Vascular response of HSO and ISO

The effect of EPA and DHA on the endothelium has been widely described in the literature [24], [30], [54], [55]. Considering that conjugation of double bonds in n-3 PUFAs (CEPA and CDHA) increases the anticarcinogenic effect of EPA and DHA [33]–[38], [56], it is expected that conjugation of double bonds of n-3 PUFAs exhibits a similar or higher effect on the vascular tone than nonconjugated n-3 PUFAs.
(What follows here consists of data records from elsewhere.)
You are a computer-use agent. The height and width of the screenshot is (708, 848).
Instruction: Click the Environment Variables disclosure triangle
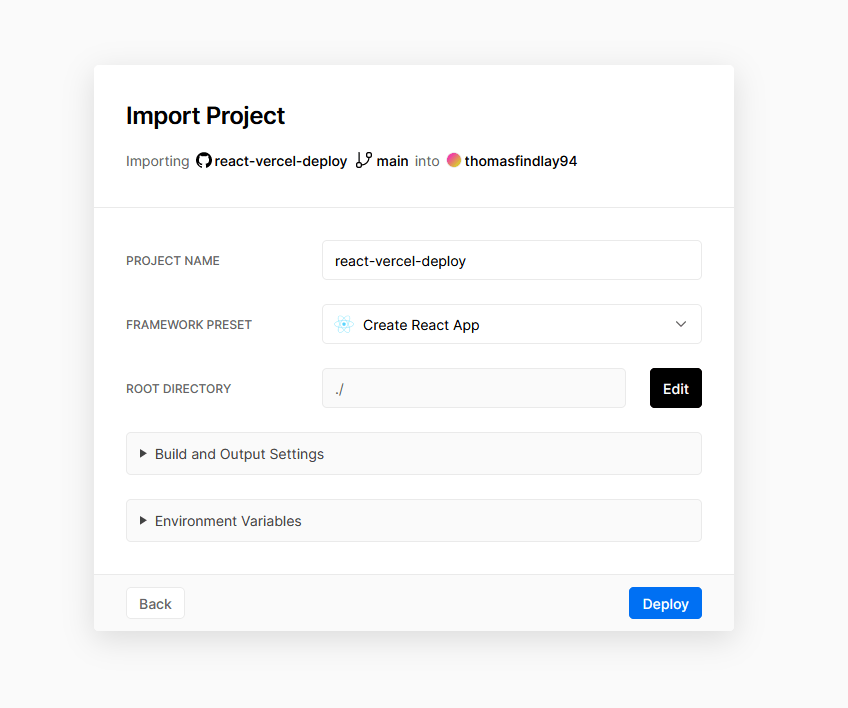pos(143,520)
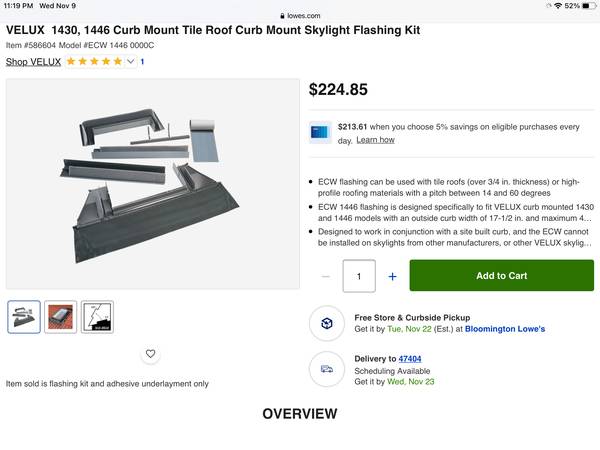This screenshot has width=600, height=450.
Task: Select the second red roof thumbnail
Action: pos(61,317)
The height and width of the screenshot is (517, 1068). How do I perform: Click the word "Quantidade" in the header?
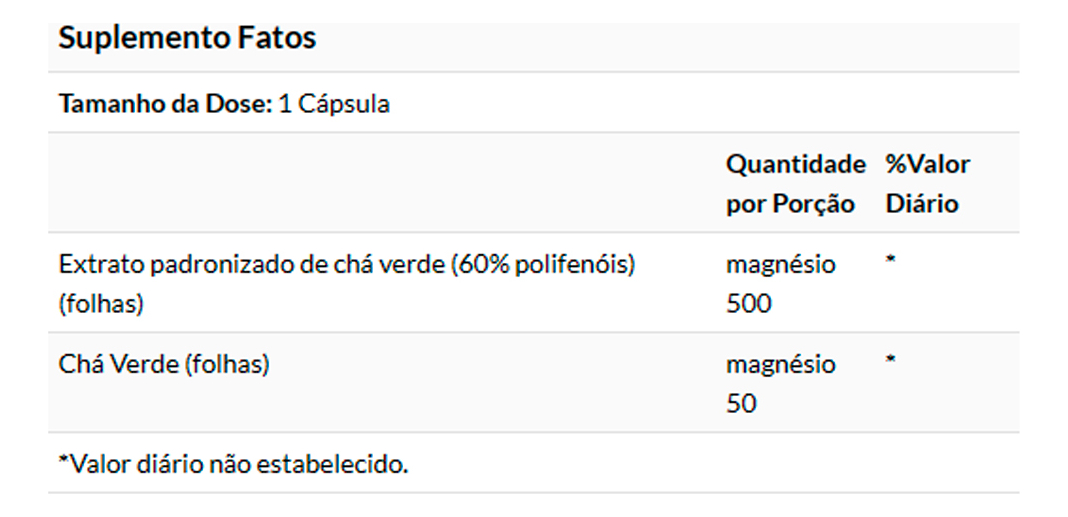pyautogui.click(x=795, y=164)
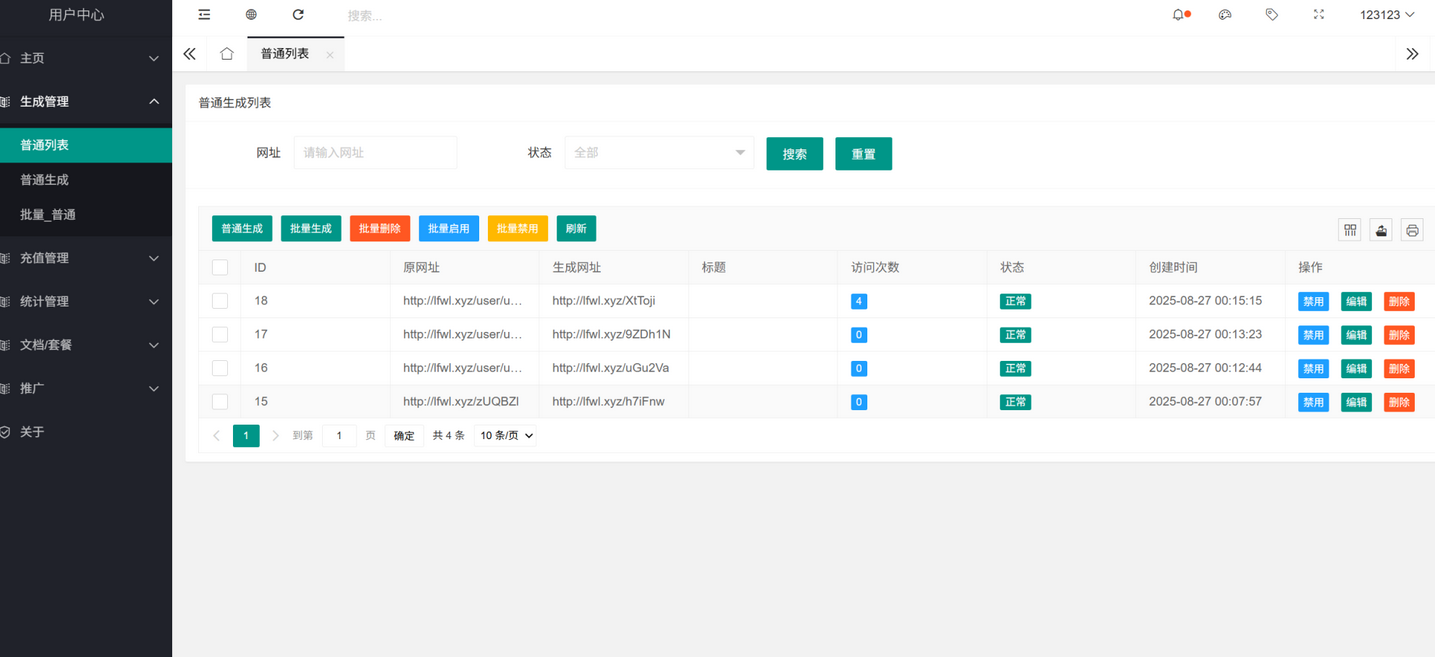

Thus, mixtures of FAs, HSO and ISO, containing high concentrations of n-3 EPA and DHA or CEPA and CDHA, respectively, were evaluated based on the vascular responses of precontracted rat aortic rings.

First, Fig 2 shows representative recordings of different tests conducted to demonstrate 2a) that the contraction induced by Phe was maintained in the control experiment; 2b) that DMSO (used as a vehicle for FFAs) does not affect the contraction induced by Phe; and 2c) the typical behavior (i.e., relaxation effect) exerted by either ISO or HSO. This indicates that n-3 PUFAs (in HSO or ISO) per se promote vasodilation. Such a relaxation effect was induced with different intensities, depending on the treatment, which was defined by the conjugation or nonconjugation, and by the level of DHA and EPA concentration (i.e., concentration levels A, B or C of DHA and EPA).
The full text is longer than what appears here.